Eso fue lo más destacable del viaje a Catalina. No pasaron muchas más cosas. Antes de irnos, Vicki fue a la Cámara de Comercio y les dio las gracias por haberle hecho pasar unos días tan maravillosos. También le dio las gracias a la señora del bar Davey Jones y compró regalos para sus amigos Lita y Walter y Ava y su hijo Mike y algo para mí, y algo para Annie y algo para el señor y la señora Croty, y algunos más que no recuerdo.

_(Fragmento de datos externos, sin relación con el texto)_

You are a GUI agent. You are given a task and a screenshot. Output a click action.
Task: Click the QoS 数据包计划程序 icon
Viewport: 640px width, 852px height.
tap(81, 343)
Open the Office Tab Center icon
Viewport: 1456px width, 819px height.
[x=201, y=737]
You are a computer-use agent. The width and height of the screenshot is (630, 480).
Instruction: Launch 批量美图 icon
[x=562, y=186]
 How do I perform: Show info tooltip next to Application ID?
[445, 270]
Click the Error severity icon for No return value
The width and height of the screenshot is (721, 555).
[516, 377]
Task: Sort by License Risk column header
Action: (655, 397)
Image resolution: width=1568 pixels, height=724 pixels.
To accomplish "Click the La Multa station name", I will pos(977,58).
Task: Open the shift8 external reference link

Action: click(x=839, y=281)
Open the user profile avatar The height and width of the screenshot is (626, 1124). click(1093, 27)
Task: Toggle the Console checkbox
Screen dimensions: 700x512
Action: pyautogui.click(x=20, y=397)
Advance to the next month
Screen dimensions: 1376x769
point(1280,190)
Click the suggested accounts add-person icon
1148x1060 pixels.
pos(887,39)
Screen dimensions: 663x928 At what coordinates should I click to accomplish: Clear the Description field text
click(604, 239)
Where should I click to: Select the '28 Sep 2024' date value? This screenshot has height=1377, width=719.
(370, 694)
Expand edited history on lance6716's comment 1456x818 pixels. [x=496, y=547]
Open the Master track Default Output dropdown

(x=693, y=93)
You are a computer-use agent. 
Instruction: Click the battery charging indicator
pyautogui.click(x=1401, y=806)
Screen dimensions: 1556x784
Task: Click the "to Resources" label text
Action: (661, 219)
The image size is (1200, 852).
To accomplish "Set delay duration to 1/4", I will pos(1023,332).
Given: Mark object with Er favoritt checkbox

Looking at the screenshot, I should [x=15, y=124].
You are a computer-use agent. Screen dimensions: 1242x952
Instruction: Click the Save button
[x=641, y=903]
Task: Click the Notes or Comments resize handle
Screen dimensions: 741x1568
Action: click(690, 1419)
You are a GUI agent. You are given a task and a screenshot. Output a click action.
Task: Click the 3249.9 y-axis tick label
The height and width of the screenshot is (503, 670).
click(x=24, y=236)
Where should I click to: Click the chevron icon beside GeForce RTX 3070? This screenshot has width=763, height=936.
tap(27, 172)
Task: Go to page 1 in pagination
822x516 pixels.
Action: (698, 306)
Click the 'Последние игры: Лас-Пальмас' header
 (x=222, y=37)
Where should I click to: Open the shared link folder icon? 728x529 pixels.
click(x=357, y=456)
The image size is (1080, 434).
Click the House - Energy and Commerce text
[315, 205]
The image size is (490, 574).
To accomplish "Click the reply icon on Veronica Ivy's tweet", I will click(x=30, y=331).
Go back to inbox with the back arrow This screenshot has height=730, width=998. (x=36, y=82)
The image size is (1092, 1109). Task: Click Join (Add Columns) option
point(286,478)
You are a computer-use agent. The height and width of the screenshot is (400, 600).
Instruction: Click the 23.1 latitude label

Subimos al barco con nuestra jaula y nuestro pájaro y nuestra neverita y nuestra maleta y nuestra máquina de escribir eléctrica. Encontré un hueco en la parte trasera del barco y nos sentamos allí. Vicki estaba triste porque se había -acabado todo. Me había encontrado con Hemingway en la calle y me había dado un estrechón de manos a la manera hippie, me había preguntado si yo era judío y si iba a volver, y yo le había dicho que no respecto a lo de judío y que no sabía si iba a volver, que dependía de la señora, y él había dicho, no quiero inmiscuirme en tus asuntos personales, y yo había dicho, Hemingway, de verdad que eres divertido, y el barco comenzó a doblar hacia la izquierda y brincó y bamboleó y un joven que parecía como si acabase de sufrir un tratamiento de electroterapia pasó entre los pasajeros repartiendo bolsas de papel para los vómitos. Pensé que quizás era mejor el hidroavión, eran sólo doce minutos y mucha menos gente. Y San Pedro iba apareciendo lentamente, civilización, civilización, humo y asesinatos, mucho más bonito, mucho más bonito, los locos y los borrachos son los últimos santos que quedan sobre la tierra. Nunca he montado a caballo o jugado a los bolos, ni he visto los Alpes, y Vicki me miraba con su sonrisa infantil, y pensé que ella era una mujer en verdad fascinante, bueno, ya era hora de tener un poco de suerte, estiré las piernas y miré al frente. Necesitaba cagar de nuevo. Decidí dejar la bebida.